Notre suffrage universel est loin de marcher si bien appuyé. Tenu soigneusement en lisière pendant les jours ordinaires de la vie, ne pouvant sans permission supérieure ni bâtir une maison, ni couper un arbre, à peine admis à donner un avis sur les intérêts de clocher, ceux pourtant qui le touchent de plus près et qu’il comprend le mieux, c’est une fois tous les quatre ou cinq ans qu’à jour fixe on vient lui demander ce qu’il pense des plus hautes questions de la politique. Les mains et les yeux débandés de la veille, il n’est pas étonnant qu’il s’avance en tâtonnant. Sa souveraineté ressemble à s’y méprendre à celle de ces petits rois de douze ans qu’on enlevait de loin en loin aux bonnes et aux précepteurs, pour leur faire tenir un lit de justice. Il dit un mot à voix basse, et prie son chancelier d’achever sa phrase.
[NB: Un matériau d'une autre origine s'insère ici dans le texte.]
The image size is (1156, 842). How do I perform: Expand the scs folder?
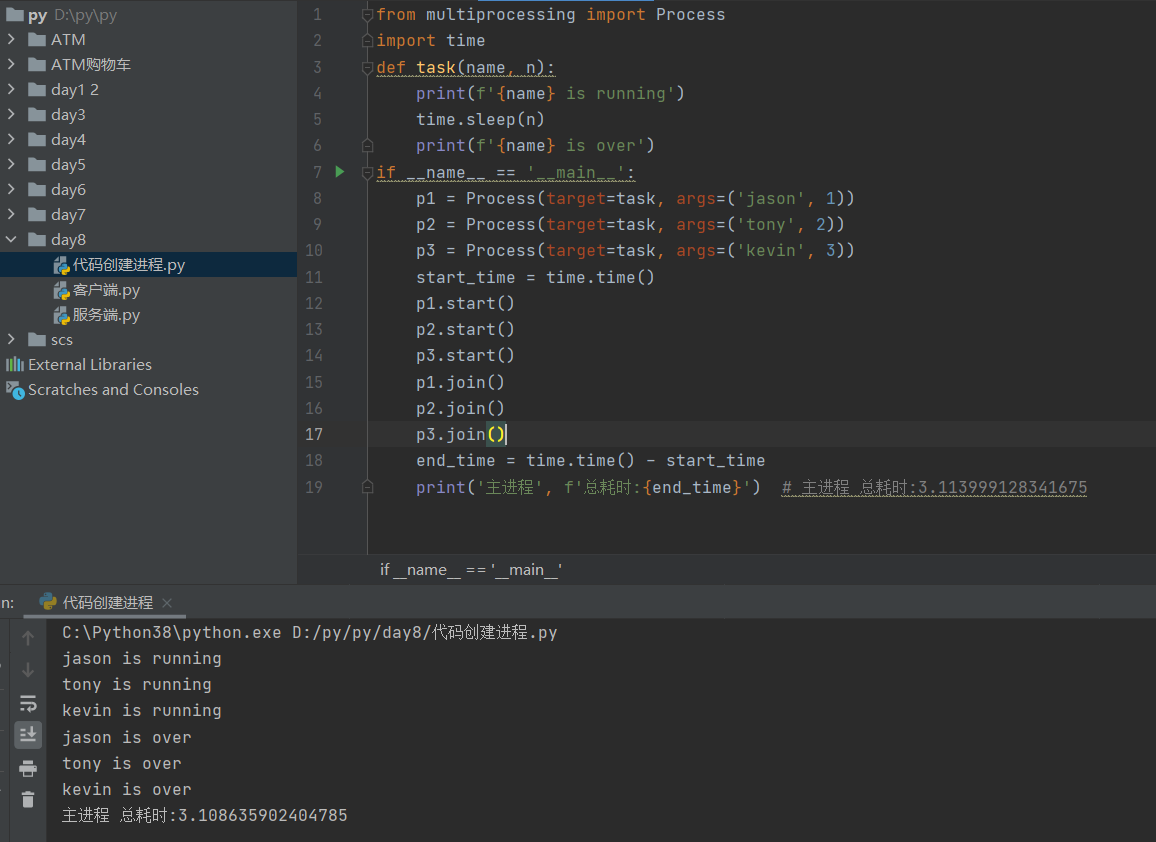coord(11,340)

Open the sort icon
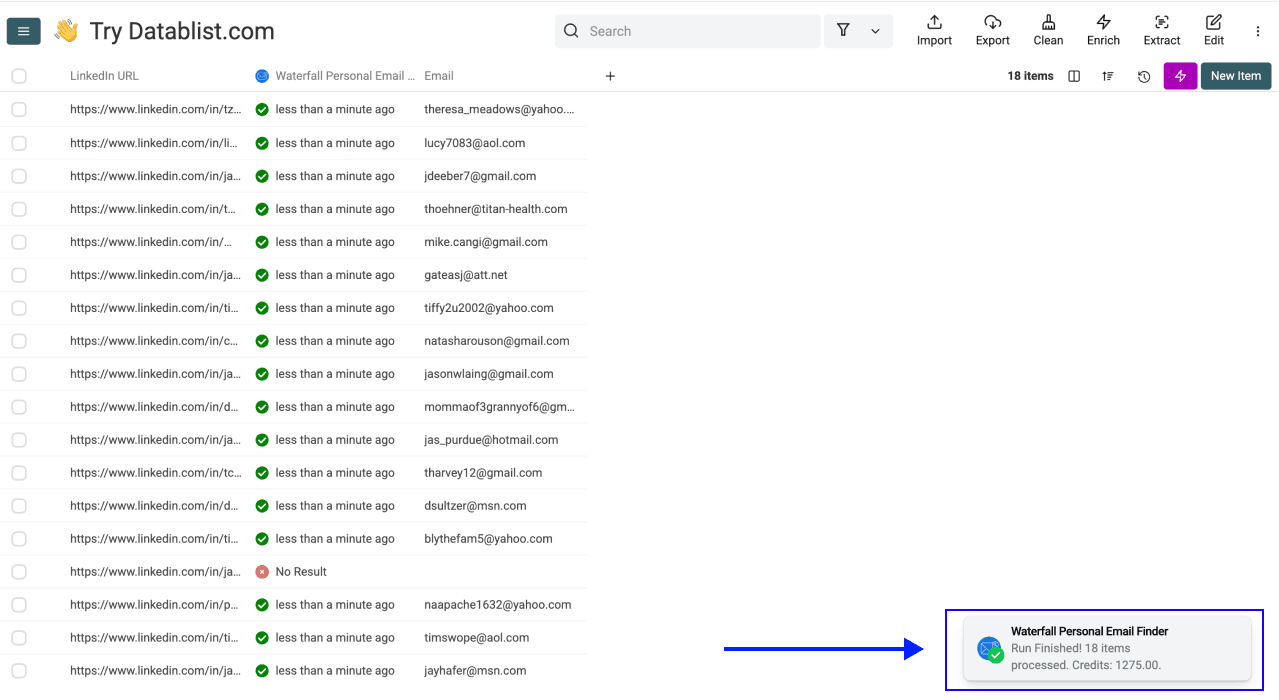click(x=1107, y=75)
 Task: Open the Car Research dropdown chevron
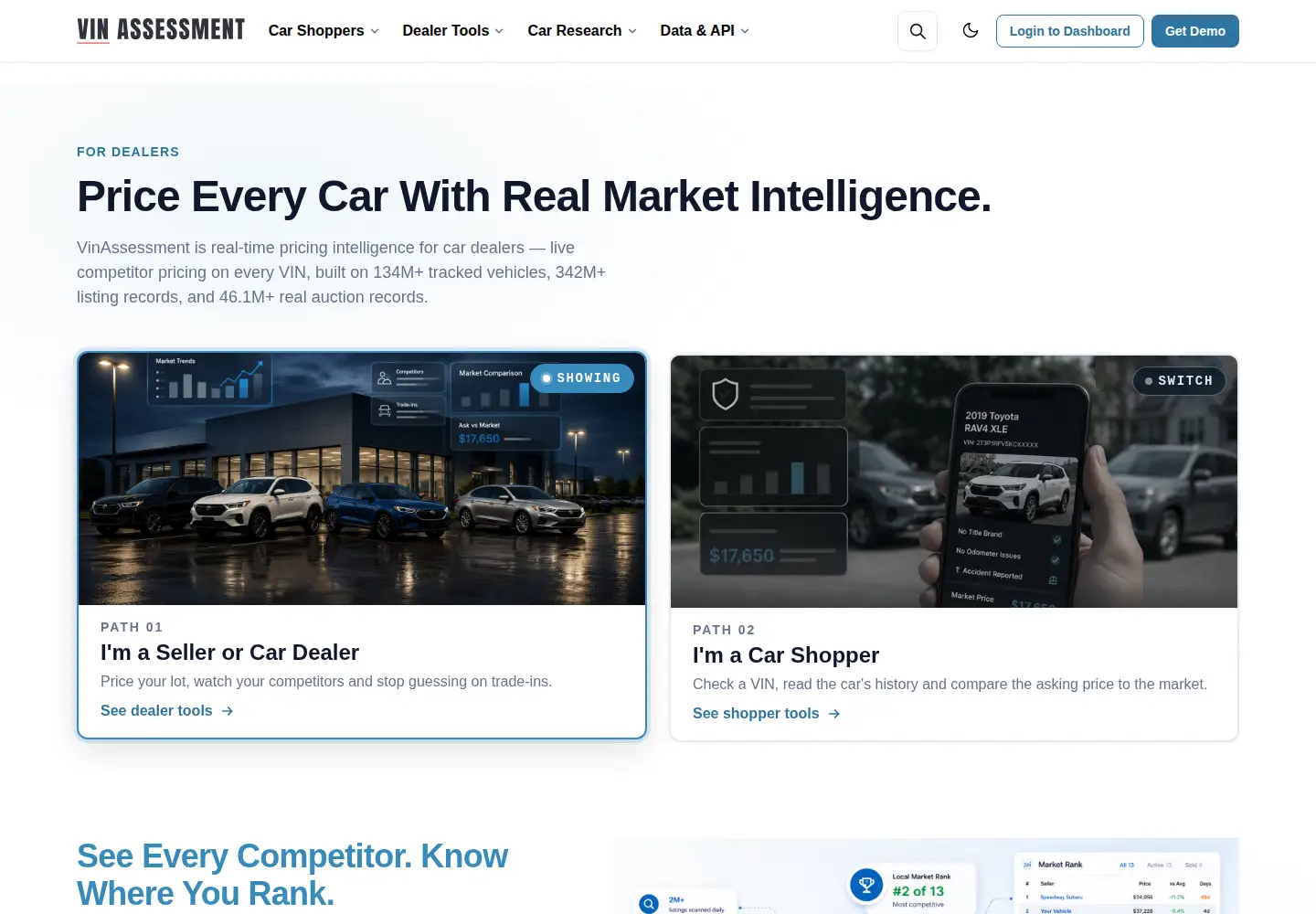pyautogui.click(x=632, y=31)
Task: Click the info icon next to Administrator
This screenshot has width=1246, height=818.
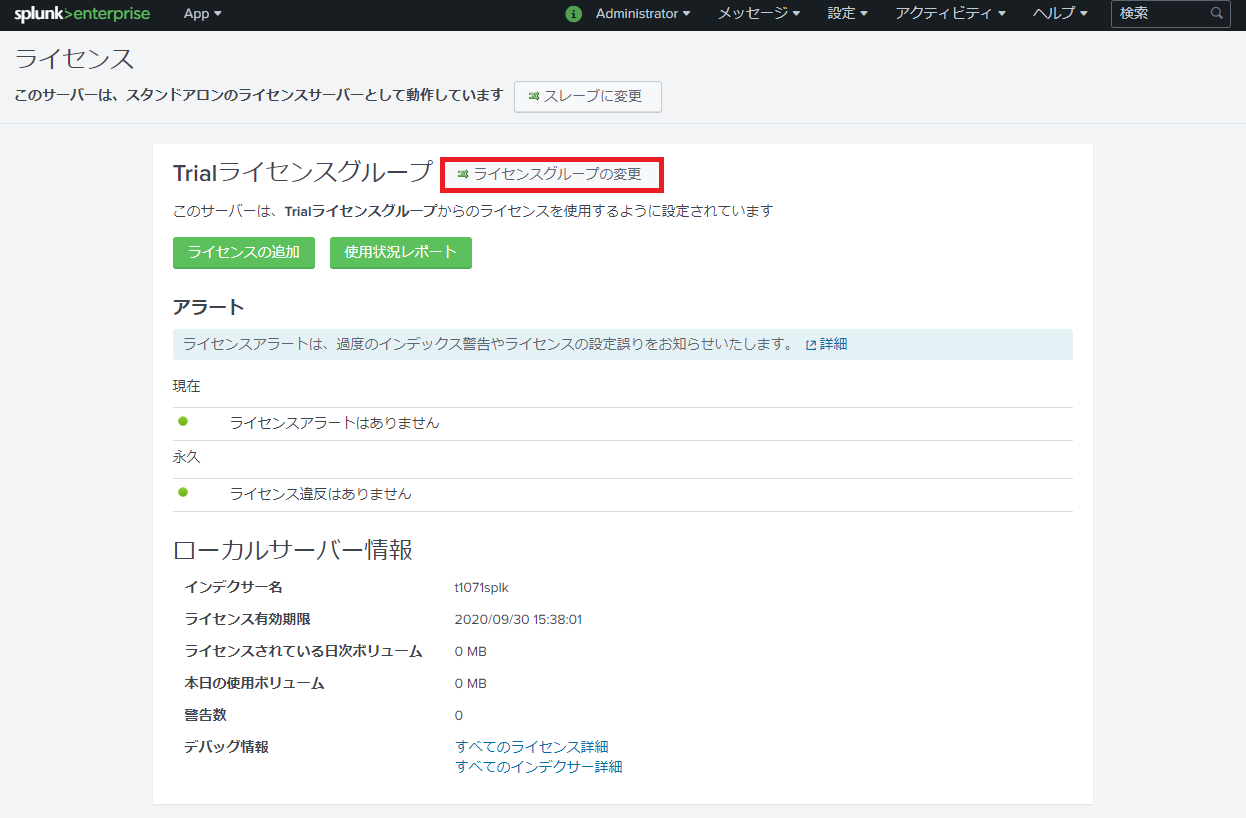Action: point(573,14)
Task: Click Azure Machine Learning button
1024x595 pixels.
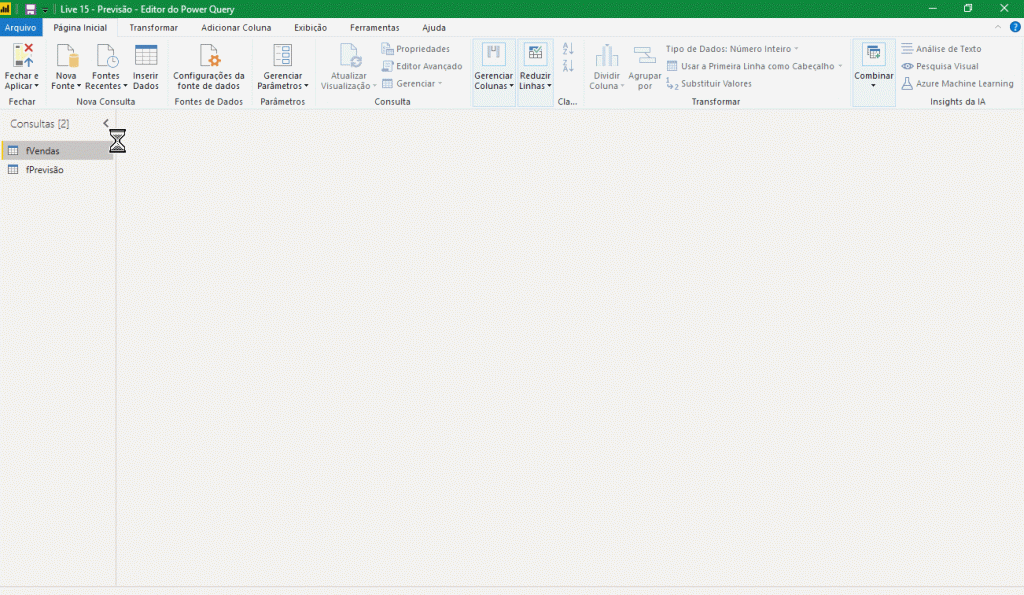Action: point(957,84)
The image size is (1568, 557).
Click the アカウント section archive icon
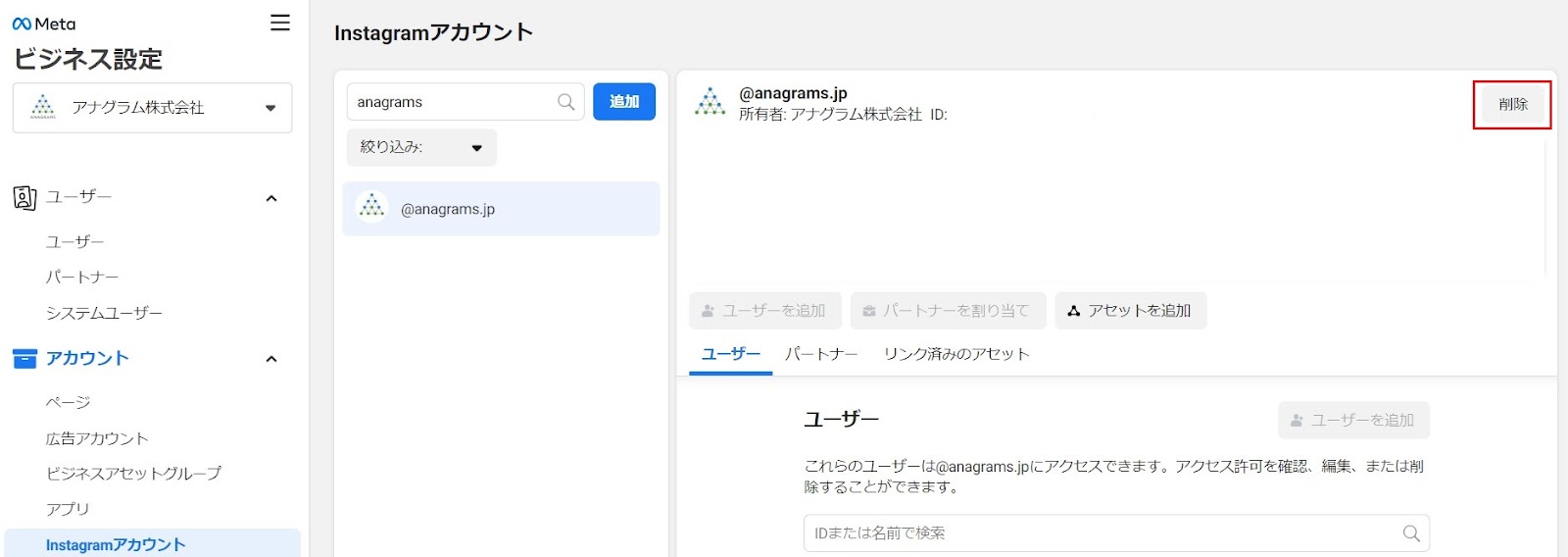point(24,359)
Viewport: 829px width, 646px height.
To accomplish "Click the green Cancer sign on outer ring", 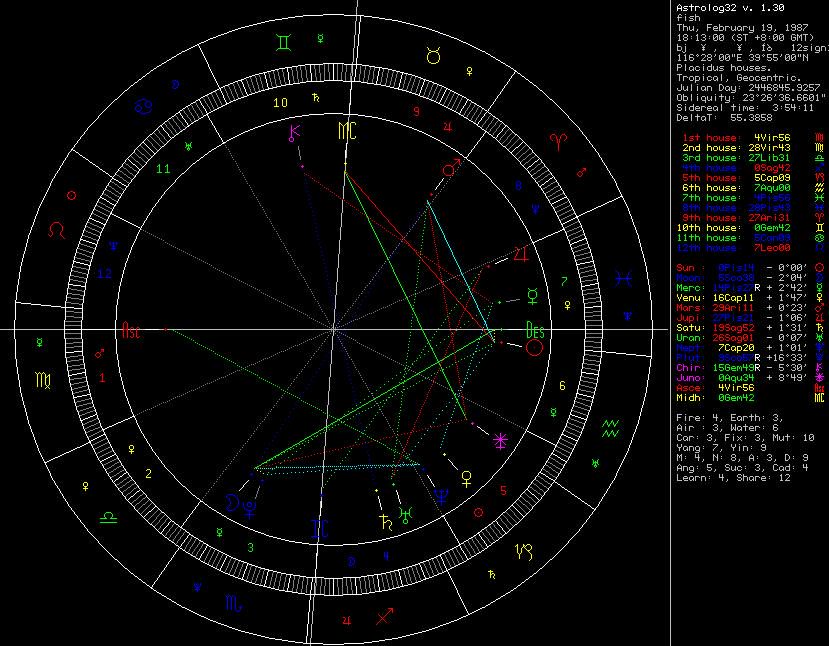I will [x=145, y=104].
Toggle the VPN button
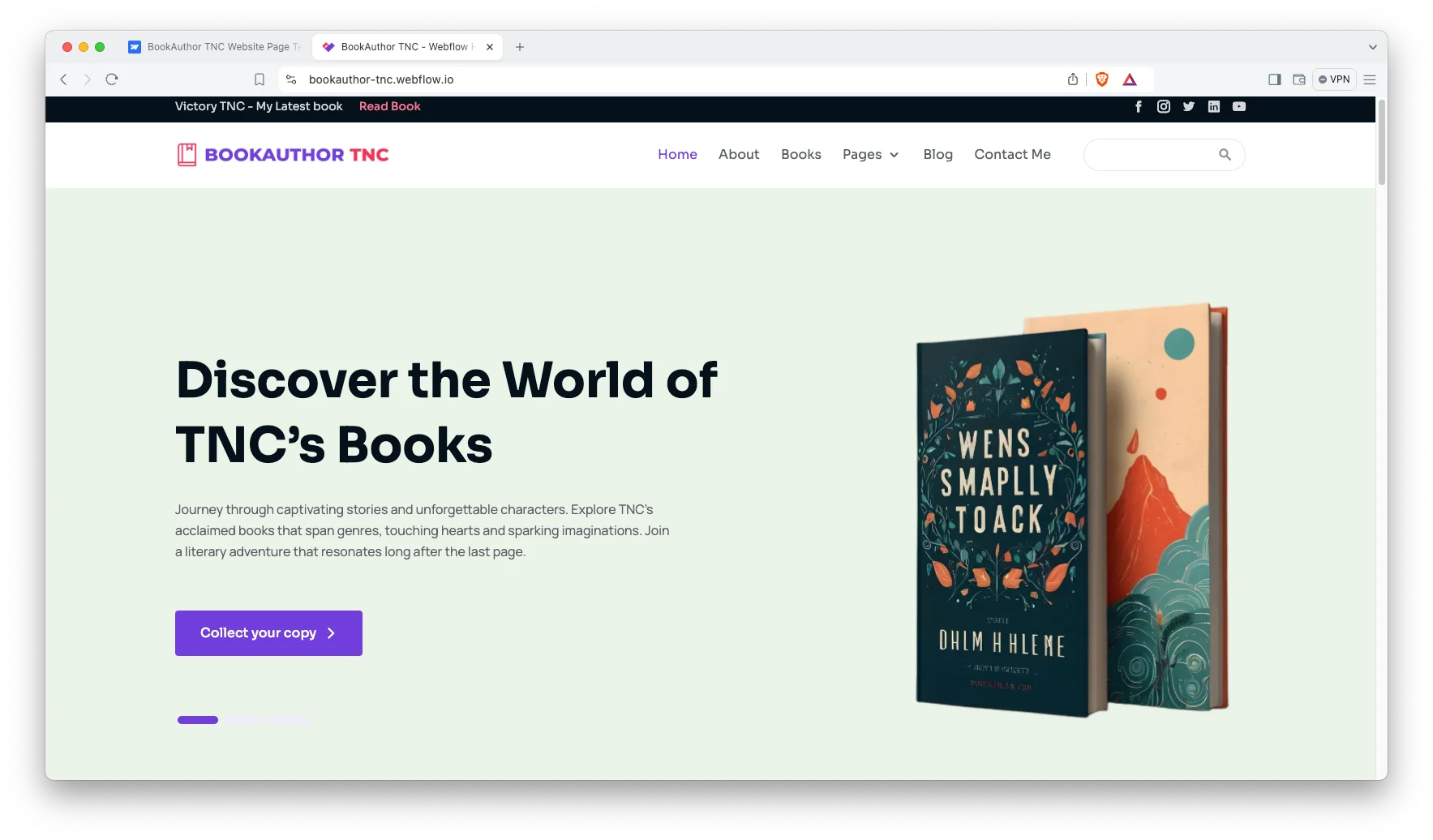This screenshot has height=840, width=1433. pyautogui.click(x=1334, y=79)
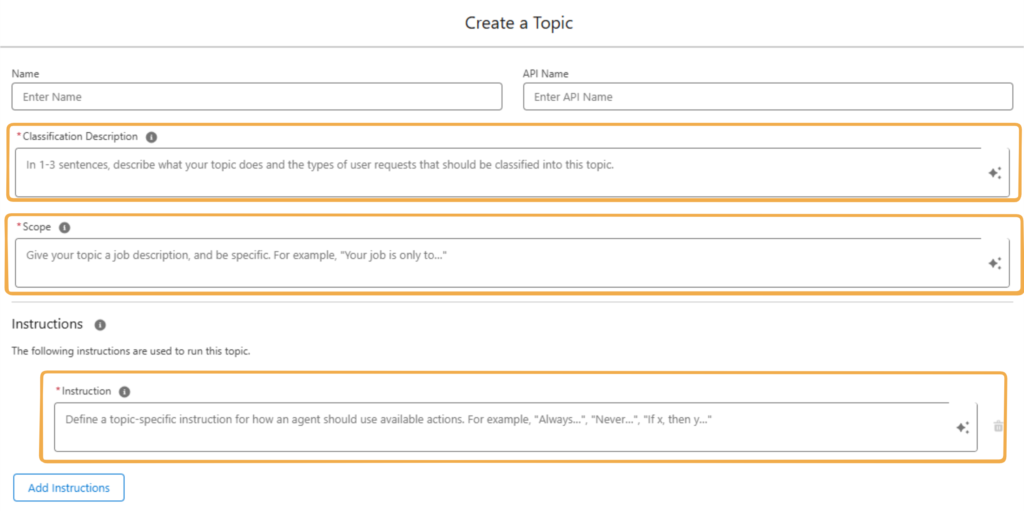1024x511 pixels.
Task: Click the info icon next to Scope label
Action: (x=65, y=227)
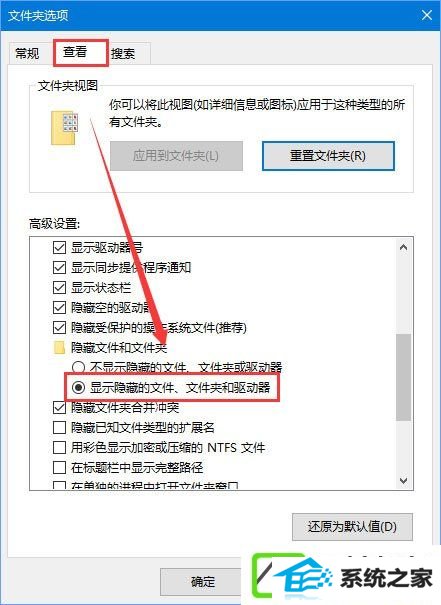Check 在标题栏中显示完整路径 option
This screenshot has width=441, height=605.
click(x=59, y=467)
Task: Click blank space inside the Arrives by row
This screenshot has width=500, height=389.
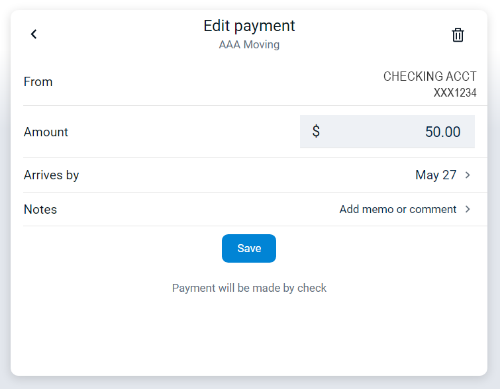Action: (247, 175)
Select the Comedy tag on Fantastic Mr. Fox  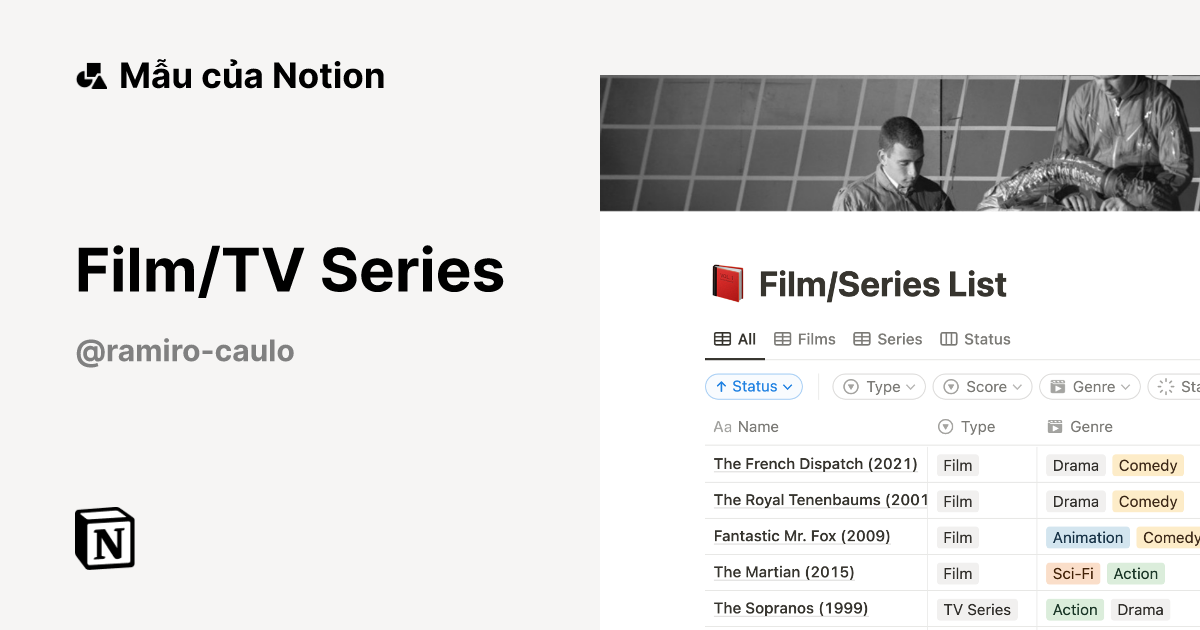pyautogui.click(x=1170, y=537)
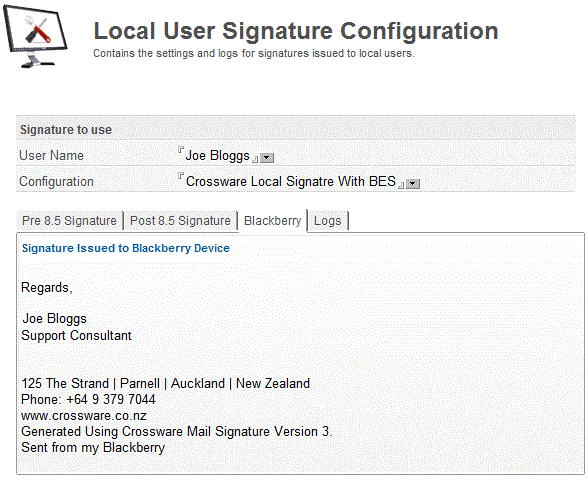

Tant que ce régime singulier durera, la souveraineté populaire ne sera qu’un jouet dangereux, car avant d’être souverain il faut être homme, et c’est l’homme que cette minorité prolongée empêche de croître. Pour les monarchies comme pour les républiques, des hommes sont pourtant un élément indispensable. Il n’y a que les dictatures qui aiment mieux se servir d’outils et ne cherchent à fabriquer que des machines; mais la démocratie en particulier est plus intéressée qu’aucune autre forme sociale à presser de toute manière cette émancipation véritable du citoyen, que Carrel appelait de tous ses vœux, car si elle nous a tous faits égaux, c’est apparemment pour nous faire arriver tous à la virilité, et non pour faire retomber dans l’enfance ceux d’entre nous qui avaient eu déjà le bonheur de perdre l’habitude d’obéir. Elle a passé le niveau, soit; mais pour Dieu! que ce soit en élevant toutes les tailles, et non en abaissant tous les fronts. Elle assurera mieux par là son honneur, et même sa durée, qu’en se complaisant dans sa force et en comptant ses victoires matérielles. Ses flots, dont rien n’a pu arrêter le progrès, ont tout couvert autour de nous; mais les torrens les plus vulgaires emportent leurs digues : ils s’écoulent et sont oubliés. Les seuls fleuves dont les peuples bénissent les noms sont ceux dont le limon salutaire fertilise les champs qu’ils inondent.


ALBERT DE BROGLIE.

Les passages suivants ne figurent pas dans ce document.